Lately, I've been thinking a lot about marriage, maybe because we're going to a wedding this weekend, maybe because I read all that match-heavy Jane Austen, maybe because my anniversary is coming up. At the end of this month, David and I will have been married 14 years. I haven't yet gotten him a gift, which a few years ago would have made me extremely anxious because as gifts go, I like grand gestures and surprises. David on the other hand likes getting something from the list of things he is hoping for. I fought this for years, but recently, I've been won over. Now the gift-giving process is amazing. I send him a "what do you want" email, he replies with a list, and I say "why don't you go ahead and order #3," and then he says, "actually, I've already ordered #1." So that's easy.
What I've been thinking about mostly though is how much a marriage changes over time, and when I say "thinking" I mean, "obsessing" which is generally an indication of an emerging project, and can I just say, thank god. I need a distraction from the last one because, at this stage, it's fairly clear that that project is just trying to kill me.
Anyway, by the time we hit 14 years, though it's all with the same person, we've been in so many different relationships, some good, some bad. A lot bad, actually. I think we can all agree that the first, say, 7 years of marriage are a living hell, yes? Or maybe it's just that David and I had so many small children during those years and having small children is a living hell. I mean, I don't want to speak for everyone here (this is a lie, I almost always want to speak for everyone which is why I'm a writer), but yeah, years 1-7 are awful.
Maybe part of this is that in the beginning we're more focused on the relationship that we think we should have rather than the one we're in. How can I make you more like the spouse I have always imagined? Where is that "perfect amity" Ms. Austen told me to expect? Why don't we like all the same things?
This was a particularly difficult aspect for me, and I think for many women because we're really taught from a young age that your mate is the person who meets basically all of your needs. Like, why would you even need friends anymore?
Things I like to talk about: books, poetry, writing. Things David likes to talk about: water heaters, motorcycles, cars (and not like, "these are great seat-warmers!" but like "blah, blah, blah, engine, blah, blah, blah, torque"). Can you imagine? Perfect amity indeed.
Given time though, we figure out what works, what we need from one another, what is better left to our friends. And then of course, there are the children, and there's the additional affection born of being on the same side against them.

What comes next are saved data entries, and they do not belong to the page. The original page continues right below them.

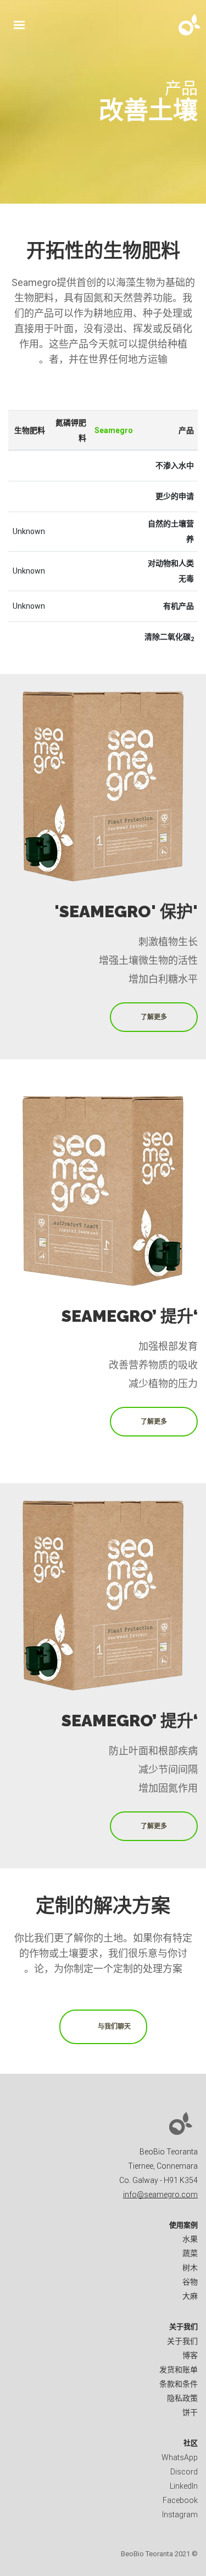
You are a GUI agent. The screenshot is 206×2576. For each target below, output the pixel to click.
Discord (184, 2471)
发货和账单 (178, 2369)
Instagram (180, 2514)
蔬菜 (190, 2253)
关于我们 (182, 2341)
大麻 (190, 2296)
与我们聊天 (114, 2026)
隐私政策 (182, 2398)
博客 (190, 2355)
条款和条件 (178, 2383)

So, yes, the second decade of marriage is pretty good, probably even worth the trouble of getting through the first. Please don't tell my husband that I said this though, as our marriage is heavily dependent on a near constant state of belligerent flirtation and my saying something nice about him would upset that balance tremendously. (He is, of course, allowed to say nice things about me, and in fact there may even be a daily quota involved. I'm not saying that I'm easy to live with; I'm just saying that I've learned to give very clear direction.)